I preached last night. In what seemed like a life time. I preached. It felt good deep inside of my chest, my heart. It felt good. It leapt out of me like the surprising fright of a loosed jack-in-the-box. My audience attentive, listening intently, gaining understanding and insight. They affirmed what seemed like new knowledge to the three that stood before me. You could see it in their eyes and in their nods. It felt good.
It was horrifying.
I felt dirty, like an impostor. That feeling you get after having sex as a teenager having been told your whole life that you shouldn’t have sex, sex is bad, bad things happen after sex.
I felt that sting, that horrible, shameful sting.
It has not made me want to do better, to clean up my life, to “do the right thing”. To walk with Jesus once more. No, it makes me feel broken because of the echoes of the guilt programming of my clerical past. Possibly not of any one person’s doing but of the collective.
That moment of preaching was involuntary like getting an erection in your 5th period math class in High School. Nothing triggered it, a pretty girl did not walk by, I was thinking about math for christ’s sake. The words were in me and projected out of me like glorious, stupendous, religious vomit.
It felt good. Like some sort of verbal and spiritual masturbation and then…the guilt.
I awoke to a post on my wall. “Wanted you to know I’m prayin for you. Hope all is well. God put you on my heart this mornin. Love you.”
What trickery is this? What cosmically twisted words are these? I respond with a “Cool, thanks :D”. Not expressing my deep seated horror at a statement tike that. Don’t talk to the bad guy. The cosmic Daddy that delights in spanking, disciplining, hurting his children. Don’t tell on me. Damn it.
He’s not even my Dad. He said he fucking adopted me. Telling me that this is some sort of greater love than that of my real Dad. This is not the God of my forefathers but that of the Hebrews. Not the kids down the street but on the other side of the fucking world. The cosmic dictator that has thrown more bolts of disaster than Zeus ever could.
The echoes. The echoes. The echoes of the past ring loud and clear. “If you see anything other than a God of the compassion in the bible, then you need to re read the bible.”
At every glance, every pass, every stroke of the scribes pen that has been translated and mistranslated again and again. I see wrath, anger, hatred, favoritism, exclusivity, and elitism.

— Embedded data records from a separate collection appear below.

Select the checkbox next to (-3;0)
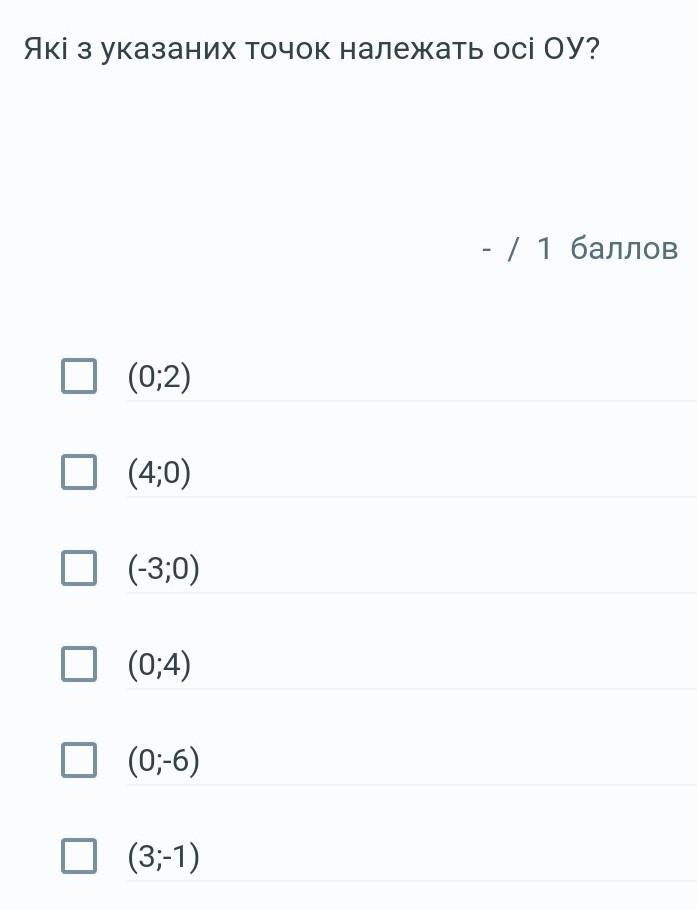697x910 pixels. 79,569
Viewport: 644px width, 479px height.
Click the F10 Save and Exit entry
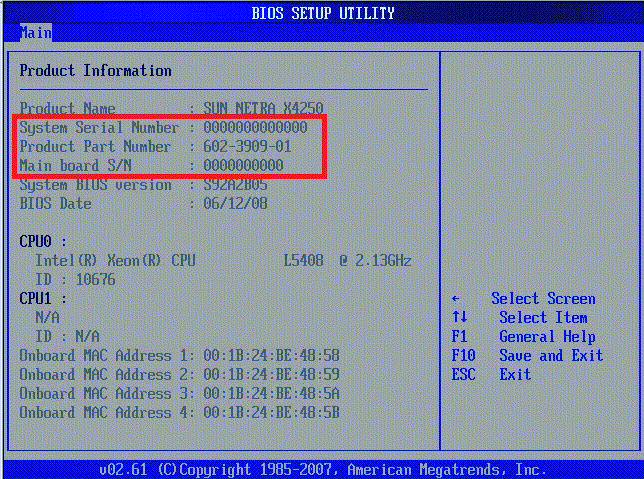click(527, 356)
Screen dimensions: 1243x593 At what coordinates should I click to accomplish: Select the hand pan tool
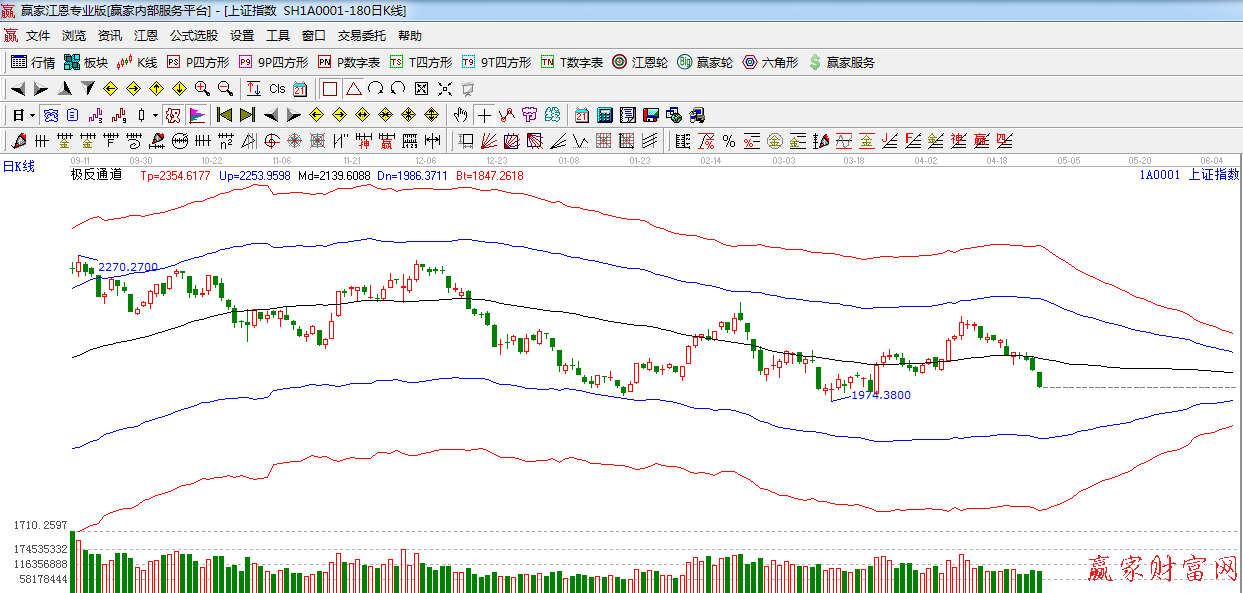pyautogui.click(x=460, y=114)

“Who are you to judge God and His word?”
Who am I not but that which God created me. To think intuitively, to not be duped. To not be bamboozled or taken advantage of. My GOD, dear judgmental people, I am not of your ilk. I don’t think like you, I never have. I don’t get your twisted form of religiosity cloaked in the guise of “relationship”.
I don’t want your chains, those painfully scarring chains. I’ve seen the church and as Israel was in the past so she is now…a whore.
The counterfeit wife and lover.
I’ve been betrayed by that which was suppose to be my body, the body of Christ! Christ?
You’d think that the church of the west, which permeates all cultures now, was a direct descendant of Judas. A dead ringer of his kiss on the lips of those that profess to love the very one they are betraying.
Pain, betrayal, butchery of the soul. These are the words that tear at my heart each time someone says, “Where do you go to church.”, “you should come visit my church.” “The Church is full of people and people are fallible.”.
There is so much more to tell.
However, I can already sense the judgement being wrought by my words, this transparency.
I’m am more vulnerable and more free than I have ever been, true to myself, true to whom I think God want’s me to be.
Yet very deeply saddened and bitter and angry.